The soldier shrugged. “As if himself would
tell me summat like that.”

“Suppose I’m busy.”

“Not sure you want to say no to himself,
don’t know what mood he’s in.”

The Baron wanted her at the fort. Was he
lethally upset about the guns? No, if the Baron wanted her dead
he’d have done it one of the many, many times she’d been to the
manor recently. “Give me a moment.”

He shrugged again. “Take all the moments you
want. I’m not waiting for you. You know the way.” He slogged off up
the street. Telaine ran upstairs to fetch her tools and her
snowshoes, then went to the forge.

“The Baron wants me at the fort,” she told
Ben, who immediately removed his leather gloves to take her
hand.

“You’re going?” he asked.

“I don’t see how I can say no. Morgan was
dangerous just by being Morgan. The Baron gets dangerous when he
doesn’t get his way.”

“I don’t like it.”

“Neither do I. That’s why I’m telling you. If
I’m not back by dark, come find me.”

“I’ll always come after you.” He kissed her,
fixed her with that level gaze, and added, “Don’t make it
necessary.”

The road from Longbourne to the fort had not
been broken by more than the soldier’s footprints. At the turnoff
to the manor she saw those steps joined by a horse’s tracks. She
tromped in her snowshoes over the combined tracks until she reached
the fort’s gate. Drifts of snow piled high in the corners inside,
where the soldiers had swept it rather than shoveling it out of the
fort. She resolutely didn’t look at the storage tower second from
the left.

She went toward the keep only to see the
Baron standing near the fort’s inner wall, next to the mysterious
crates she’d asked Lieutenant Hardy about weeks before. The Baron
was having a conversation with Captain Jackson, but broke it off
when he saw her. “My dear Deviser! Thank you for coming. I believe
I have a commission for you unlike any you’ve seen before. Captain
Jackson, if you wouldn’t mind?”

Jackson picked up a pry bar and levered the
lid off the nearest crate. It was approximately six feet long and
three feet deep, and if it had been narrower it would have looked
uncomfortably like a coffin. It was filled with straw the Baron
brushed away with a gloved hand. Steel and brass gleamed. Telaine,
intrigued despite her wariness, leaned forward. “I…don’t believe I
know what this is, milord,” she said.

“And well you should not! It’s part of a
larger Device.
All
of this is part of a single Device.” He
put his hand on Telaine’s shoulder in a comradely gesture; she
managed not to flinch.

“I have long been disturbed at how shut off
Steepridge is during the winter. Most disturbing is how long it
takes for the passes to be free from snow. It can be a month or
more after the last snow before it’s possible to go down the
mountain. I think, as Baron of Steepridge, it’s my duty to make my
people’s lives easier. Hence…this.” He made a sweeping gesture with
his free hand. “Miss Bricker, I have acquired an earth mover. And I
require you to assemble it.”

Telaine didn’t hide her shock. Earth mover
was a misnomer; the huge Devices could plow through anything, rock,
earth, snow, ice, their efficiency only affected by the material
they moved and the motive forces powering the Device. An earth
mover was one of the biggest Devices created to date, the most
powerful, and the most complex, requiring dozens of motive forces
and hundreds of gears and coils all working in precise unity. She’d
never seen one before and had no idea how it was constructed.

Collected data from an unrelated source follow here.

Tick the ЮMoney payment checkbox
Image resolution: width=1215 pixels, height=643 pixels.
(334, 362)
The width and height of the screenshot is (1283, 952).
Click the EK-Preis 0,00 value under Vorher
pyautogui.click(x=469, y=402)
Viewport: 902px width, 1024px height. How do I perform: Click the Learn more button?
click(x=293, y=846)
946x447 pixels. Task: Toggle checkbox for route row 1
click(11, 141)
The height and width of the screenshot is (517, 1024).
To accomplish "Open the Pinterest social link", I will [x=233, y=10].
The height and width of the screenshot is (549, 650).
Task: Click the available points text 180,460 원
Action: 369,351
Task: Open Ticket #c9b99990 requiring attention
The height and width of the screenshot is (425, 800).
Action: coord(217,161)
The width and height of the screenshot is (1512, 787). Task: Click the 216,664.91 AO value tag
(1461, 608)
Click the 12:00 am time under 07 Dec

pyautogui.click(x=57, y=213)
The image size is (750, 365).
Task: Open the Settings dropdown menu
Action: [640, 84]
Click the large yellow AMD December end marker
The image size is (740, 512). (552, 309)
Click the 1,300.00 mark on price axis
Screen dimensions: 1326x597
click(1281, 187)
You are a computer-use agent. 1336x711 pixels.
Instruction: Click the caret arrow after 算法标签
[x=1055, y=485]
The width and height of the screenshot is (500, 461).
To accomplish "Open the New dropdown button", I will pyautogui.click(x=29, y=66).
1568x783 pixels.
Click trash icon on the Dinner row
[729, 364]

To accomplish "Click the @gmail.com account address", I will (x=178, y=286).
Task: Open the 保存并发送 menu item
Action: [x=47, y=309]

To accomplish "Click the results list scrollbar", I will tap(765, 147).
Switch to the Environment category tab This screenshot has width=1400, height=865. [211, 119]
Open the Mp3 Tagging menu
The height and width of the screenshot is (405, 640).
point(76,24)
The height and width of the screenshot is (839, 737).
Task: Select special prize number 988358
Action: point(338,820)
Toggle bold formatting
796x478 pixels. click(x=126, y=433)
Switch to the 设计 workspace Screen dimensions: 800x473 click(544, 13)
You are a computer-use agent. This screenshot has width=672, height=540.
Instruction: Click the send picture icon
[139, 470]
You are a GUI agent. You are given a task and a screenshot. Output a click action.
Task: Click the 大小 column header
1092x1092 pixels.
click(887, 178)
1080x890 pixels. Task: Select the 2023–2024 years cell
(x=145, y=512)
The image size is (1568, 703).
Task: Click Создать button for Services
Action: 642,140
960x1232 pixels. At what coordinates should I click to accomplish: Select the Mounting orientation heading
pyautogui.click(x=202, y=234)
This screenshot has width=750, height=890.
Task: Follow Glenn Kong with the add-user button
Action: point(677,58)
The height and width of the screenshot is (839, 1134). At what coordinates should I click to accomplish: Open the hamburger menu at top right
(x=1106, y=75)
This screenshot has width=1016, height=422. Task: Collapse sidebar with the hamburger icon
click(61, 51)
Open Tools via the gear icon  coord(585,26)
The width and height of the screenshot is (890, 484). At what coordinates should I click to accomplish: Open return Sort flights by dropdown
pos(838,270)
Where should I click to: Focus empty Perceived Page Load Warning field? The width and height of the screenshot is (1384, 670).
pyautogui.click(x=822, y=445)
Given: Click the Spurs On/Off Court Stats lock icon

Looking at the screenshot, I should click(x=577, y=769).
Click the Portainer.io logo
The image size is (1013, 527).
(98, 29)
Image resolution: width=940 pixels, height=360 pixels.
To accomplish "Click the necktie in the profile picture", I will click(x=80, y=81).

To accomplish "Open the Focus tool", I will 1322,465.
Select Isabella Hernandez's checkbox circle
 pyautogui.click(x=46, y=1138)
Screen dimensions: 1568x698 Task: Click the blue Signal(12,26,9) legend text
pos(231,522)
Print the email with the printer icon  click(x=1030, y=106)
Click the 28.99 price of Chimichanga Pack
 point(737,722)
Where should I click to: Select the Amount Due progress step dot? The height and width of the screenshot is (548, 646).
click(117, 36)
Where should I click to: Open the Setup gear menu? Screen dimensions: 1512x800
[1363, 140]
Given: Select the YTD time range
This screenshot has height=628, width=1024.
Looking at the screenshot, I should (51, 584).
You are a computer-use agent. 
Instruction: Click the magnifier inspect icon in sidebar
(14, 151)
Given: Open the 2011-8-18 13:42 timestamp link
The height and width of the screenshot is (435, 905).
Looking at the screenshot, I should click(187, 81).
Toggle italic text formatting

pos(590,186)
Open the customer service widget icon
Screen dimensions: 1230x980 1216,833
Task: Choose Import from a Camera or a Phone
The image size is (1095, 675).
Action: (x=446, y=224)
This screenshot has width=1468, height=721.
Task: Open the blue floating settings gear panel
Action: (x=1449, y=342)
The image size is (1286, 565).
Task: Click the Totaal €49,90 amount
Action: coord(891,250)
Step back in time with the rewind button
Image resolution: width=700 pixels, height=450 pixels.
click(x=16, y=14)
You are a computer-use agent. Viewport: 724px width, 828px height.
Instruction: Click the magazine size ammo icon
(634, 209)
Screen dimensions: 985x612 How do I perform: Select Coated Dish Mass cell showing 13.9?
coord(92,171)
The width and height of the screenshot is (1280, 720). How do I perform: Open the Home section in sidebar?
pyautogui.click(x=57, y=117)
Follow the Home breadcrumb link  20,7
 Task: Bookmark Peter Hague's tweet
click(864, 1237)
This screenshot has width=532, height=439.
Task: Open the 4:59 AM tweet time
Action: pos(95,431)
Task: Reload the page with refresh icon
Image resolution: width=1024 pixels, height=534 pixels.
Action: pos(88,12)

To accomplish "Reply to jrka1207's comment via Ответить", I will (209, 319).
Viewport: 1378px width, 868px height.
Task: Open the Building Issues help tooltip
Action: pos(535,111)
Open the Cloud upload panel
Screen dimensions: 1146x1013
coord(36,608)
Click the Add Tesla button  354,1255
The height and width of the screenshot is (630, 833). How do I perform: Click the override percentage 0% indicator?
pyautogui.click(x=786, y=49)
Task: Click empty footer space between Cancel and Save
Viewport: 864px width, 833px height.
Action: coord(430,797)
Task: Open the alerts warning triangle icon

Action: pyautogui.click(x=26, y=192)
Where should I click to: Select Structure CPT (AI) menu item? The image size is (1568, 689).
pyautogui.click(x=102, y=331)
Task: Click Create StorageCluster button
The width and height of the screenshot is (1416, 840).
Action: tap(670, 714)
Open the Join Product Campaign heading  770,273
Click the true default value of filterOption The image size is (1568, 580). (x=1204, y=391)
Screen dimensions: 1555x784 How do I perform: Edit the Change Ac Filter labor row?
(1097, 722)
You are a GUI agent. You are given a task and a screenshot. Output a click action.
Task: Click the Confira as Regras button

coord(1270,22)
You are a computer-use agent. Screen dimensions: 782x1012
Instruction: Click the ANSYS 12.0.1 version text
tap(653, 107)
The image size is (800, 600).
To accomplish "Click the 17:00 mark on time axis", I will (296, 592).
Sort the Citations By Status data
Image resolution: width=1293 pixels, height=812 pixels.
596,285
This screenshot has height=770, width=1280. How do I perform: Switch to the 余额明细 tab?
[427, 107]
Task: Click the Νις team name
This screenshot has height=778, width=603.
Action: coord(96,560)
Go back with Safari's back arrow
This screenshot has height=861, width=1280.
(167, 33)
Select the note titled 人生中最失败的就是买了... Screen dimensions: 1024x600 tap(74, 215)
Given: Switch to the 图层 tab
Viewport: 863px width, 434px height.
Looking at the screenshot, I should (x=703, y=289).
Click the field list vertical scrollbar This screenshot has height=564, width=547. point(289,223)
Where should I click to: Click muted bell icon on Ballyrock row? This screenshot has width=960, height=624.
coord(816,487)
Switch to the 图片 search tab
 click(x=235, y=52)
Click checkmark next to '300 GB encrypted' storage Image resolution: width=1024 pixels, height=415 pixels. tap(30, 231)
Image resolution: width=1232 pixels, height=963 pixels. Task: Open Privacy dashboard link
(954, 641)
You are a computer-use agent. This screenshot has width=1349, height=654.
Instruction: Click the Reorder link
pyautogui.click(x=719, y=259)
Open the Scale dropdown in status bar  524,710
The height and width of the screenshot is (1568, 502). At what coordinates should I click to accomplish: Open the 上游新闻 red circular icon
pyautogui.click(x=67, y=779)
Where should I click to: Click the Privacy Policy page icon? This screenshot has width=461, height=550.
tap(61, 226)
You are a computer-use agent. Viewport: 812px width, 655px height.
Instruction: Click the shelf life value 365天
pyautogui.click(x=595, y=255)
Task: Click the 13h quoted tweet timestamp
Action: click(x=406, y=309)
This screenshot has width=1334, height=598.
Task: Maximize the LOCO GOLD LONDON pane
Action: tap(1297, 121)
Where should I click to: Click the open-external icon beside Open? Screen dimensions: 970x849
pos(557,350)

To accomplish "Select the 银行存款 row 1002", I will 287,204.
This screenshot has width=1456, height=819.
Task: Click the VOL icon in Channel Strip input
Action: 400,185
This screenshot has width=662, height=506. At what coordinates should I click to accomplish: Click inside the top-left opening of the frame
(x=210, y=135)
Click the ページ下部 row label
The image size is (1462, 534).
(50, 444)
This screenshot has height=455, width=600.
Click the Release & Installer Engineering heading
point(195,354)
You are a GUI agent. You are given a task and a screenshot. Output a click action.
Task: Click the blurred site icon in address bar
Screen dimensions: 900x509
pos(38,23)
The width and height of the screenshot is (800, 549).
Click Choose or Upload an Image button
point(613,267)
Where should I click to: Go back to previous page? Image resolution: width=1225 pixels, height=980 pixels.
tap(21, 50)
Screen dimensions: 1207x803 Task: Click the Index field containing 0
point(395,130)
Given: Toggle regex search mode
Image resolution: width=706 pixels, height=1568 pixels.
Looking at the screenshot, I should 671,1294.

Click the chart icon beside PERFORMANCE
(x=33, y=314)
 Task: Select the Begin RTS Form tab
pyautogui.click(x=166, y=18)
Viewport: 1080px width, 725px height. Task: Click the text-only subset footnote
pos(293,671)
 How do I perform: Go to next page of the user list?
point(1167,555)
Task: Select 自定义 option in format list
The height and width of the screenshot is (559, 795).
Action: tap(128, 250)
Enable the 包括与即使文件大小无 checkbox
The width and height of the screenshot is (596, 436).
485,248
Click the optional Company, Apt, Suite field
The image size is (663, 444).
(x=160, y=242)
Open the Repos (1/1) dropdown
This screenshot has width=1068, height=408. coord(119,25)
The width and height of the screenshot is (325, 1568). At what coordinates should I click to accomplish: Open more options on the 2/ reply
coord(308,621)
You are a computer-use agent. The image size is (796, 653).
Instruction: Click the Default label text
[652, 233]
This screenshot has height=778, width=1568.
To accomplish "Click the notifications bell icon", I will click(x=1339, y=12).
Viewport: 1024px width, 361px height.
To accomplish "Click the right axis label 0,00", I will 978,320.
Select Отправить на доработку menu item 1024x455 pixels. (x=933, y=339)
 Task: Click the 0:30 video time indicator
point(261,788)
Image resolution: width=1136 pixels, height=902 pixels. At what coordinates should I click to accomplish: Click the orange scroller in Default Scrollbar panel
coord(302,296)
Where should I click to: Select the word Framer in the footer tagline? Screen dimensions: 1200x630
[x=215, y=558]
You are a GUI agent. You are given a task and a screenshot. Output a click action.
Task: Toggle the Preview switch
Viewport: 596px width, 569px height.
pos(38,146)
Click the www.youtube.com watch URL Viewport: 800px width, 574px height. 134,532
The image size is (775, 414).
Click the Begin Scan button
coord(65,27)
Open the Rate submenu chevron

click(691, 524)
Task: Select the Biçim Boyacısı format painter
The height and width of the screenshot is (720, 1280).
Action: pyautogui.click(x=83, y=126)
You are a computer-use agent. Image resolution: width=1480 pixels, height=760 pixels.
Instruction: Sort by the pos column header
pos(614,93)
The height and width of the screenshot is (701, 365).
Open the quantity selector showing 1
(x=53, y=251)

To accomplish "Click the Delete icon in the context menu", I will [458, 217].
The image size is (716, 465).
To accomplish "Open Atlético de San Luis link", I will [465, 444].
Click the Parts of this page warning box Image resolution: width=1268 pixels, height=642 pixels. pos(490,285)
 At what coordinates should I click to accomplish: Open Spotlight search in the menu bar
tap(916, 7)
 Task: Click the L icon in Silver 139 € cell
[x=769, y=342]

She considered telling the Baron it was
impossible, that she didn’t have the skill, that it would take a
team of Devisers to assemble it, all of which might or might not be
true. But she knew in her heart that the Baron had built her
reputation so high in his own mind that to refuse would mean
leaving this fort in no condition her friends would recognize.

She said, “Milord, I…I hardly know what to
say. This is generous of you indeed. The villages will be so
happy.”

“Oh, but Miss Bricker, it is
you
and
your Deviser’s skill upon which their happiness depends.”

“It’s an unlooked for honor, milord. I would
never have gotten this chance anywhere else.” She was sincere about
that. For a Deviser, this was a truly extraordinary
opportunity.

“We wait only on your instructions as to your
needs.”

She thought rapidly. “I’ll need a sheltered
area built. It will take so much longer if I have to have your men
dig it out after every storm. I’ll need to make sure it will fit
through the gate after it’s assembled. It would be so terrible if I
put it together and we couldn’t take it out of the fort! And I will
need specialized tools. My tiny ones simply won’t work. The smith
in Longbourne can make them for me.” How else could she delay them?
“And it will take me a few days to familiarize myself with the
Device. I’ve never seen one before.”

“I’m putting Captain Jackson at your
disposal,” the Baron said. Jackson looked uninterested in the
conversation, the Device, and Telaine herself, but he nodded at the
Baron. “He will direct his men to do whatever you ask.”

“Then…Captain Jackson, if your men could
build me a sheltered area from
here
to
here
, canvas
should do as long as the roof is sloped to let the snow slide
off…and perhaps the sides could be portable? Milord, I won’t be
able to begin work until that’s complete, so if you don’t mind,
I’ll go back to Longbourne and have a word with the smith.”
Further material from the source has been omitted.